India’s youth bulge

Public gaze and media reports on matters concerning the nation and its citizens have been keeping their tryst with change throughout the year, prompting one to recollect a quote of the legendary British Statesman Sir Winston Churchill (1874-1965) “To improve is to change; to be perfect is to change often.” Granting the validity and soundness of the message therein, the question of whether the change is for better or worse lurks in the minds of the fraternity who don’t favour change for change-sake. The analogy of the solution proving worse than the problem sticks here. Even the nation’s Constitution, after being bestowed high praise from a large number of intellectuals both in the country and other lands, has itself witnessed change, given the 120 or thereabouts amendments, may be with unquestionable justification by way of mid-course correction. The core point of the voluminous text being welfare of the nation’s people without discrimination of any kind, one may indulge in an objective introspection to realise the extent to which the successive governments are on the job or gone adrift.

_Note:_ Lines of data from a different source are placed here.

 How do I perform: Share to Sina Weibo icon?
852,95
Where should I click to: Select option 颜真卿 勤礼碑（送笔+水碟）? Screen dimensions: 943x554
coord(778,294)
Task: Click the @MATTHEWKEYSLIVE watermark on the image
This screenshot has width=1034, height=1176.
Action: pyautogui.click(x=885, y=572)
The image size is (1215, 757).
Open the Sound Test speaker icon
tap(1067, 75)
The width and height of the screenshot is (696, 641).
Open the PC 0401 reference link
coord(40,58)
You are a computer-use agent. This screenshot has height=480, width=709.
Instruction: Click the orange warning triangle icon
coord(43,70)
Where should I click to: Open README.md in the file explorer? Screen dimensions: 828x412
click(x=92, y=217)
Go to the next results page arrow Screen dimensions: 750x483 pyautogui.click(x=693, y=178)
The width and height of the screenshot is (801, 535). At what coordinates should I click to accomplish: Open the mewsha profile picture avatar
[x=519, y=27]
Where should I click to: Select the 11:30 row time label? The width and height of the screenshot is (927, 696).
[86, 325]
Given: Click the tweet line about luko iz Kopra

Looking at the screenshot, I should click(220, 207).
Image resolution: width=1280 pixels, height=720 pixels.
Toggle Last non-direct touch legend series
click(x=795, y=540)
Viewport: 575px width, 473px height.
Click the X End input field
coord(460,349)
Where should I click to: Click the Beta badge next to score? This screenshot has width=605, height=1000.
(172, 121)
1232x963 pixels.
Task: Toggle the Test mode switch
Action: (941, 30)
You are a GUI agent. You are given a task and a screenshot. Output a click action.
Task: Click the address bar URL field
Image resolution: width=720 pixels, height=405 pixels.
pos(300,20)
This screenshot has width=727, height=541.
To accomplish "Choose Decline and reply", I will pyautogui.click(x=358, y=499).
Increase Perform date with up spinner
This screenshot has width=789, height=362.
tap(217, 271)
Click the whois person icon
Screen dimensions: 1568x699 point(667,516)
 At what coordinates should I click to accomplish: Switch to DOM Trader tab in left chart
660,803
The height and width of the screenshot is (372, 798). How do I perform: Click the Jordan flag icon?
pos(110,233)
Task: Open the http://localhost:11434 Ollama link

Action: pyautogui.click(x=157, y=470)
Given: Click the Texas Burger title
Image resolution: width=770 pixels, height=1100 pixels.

The ongoing high-decibel exchange of accusations among the top brass in the government as well as the opposition, both at the Centre and in various States on many counts, which are familiar to readers of dailies, have dented the people’s faith in democracy and also governments in charge of administration over years. The future of the nation’s youth, estimated to be nearly half the total population, perceived as the youth bulge, seems to have got sidelined on the national scene.

Youth of the land figure prominently among the nearly six million annual exodus from rural areas to urban space across the country in search of assured livelihood, creating a crisis situation more complex than recognised by the policy-makers. Prescribing to the migrating youth not to desert their agricultural land for taking residence in cities has takers only in small pockets. The proportion of educated unemployed (and also unemployable) youth in the urban population of about 400 million is also bulging even as that mass of disenchanted youth are being taken by various political parties as their activists. This development has proved to be the biggest negative of democracy, rising in its dimension to unmanageable proportions year-on-year.

The crux of the task, namely not to let the country’s youth jobless at the present nightmarish level, without losing focus, calls for emulating many successful individuals and voluntary groups that are living examples of the charged-up Churchill quote: “I have nothing to offer, but blood, toil, tears and sweat.”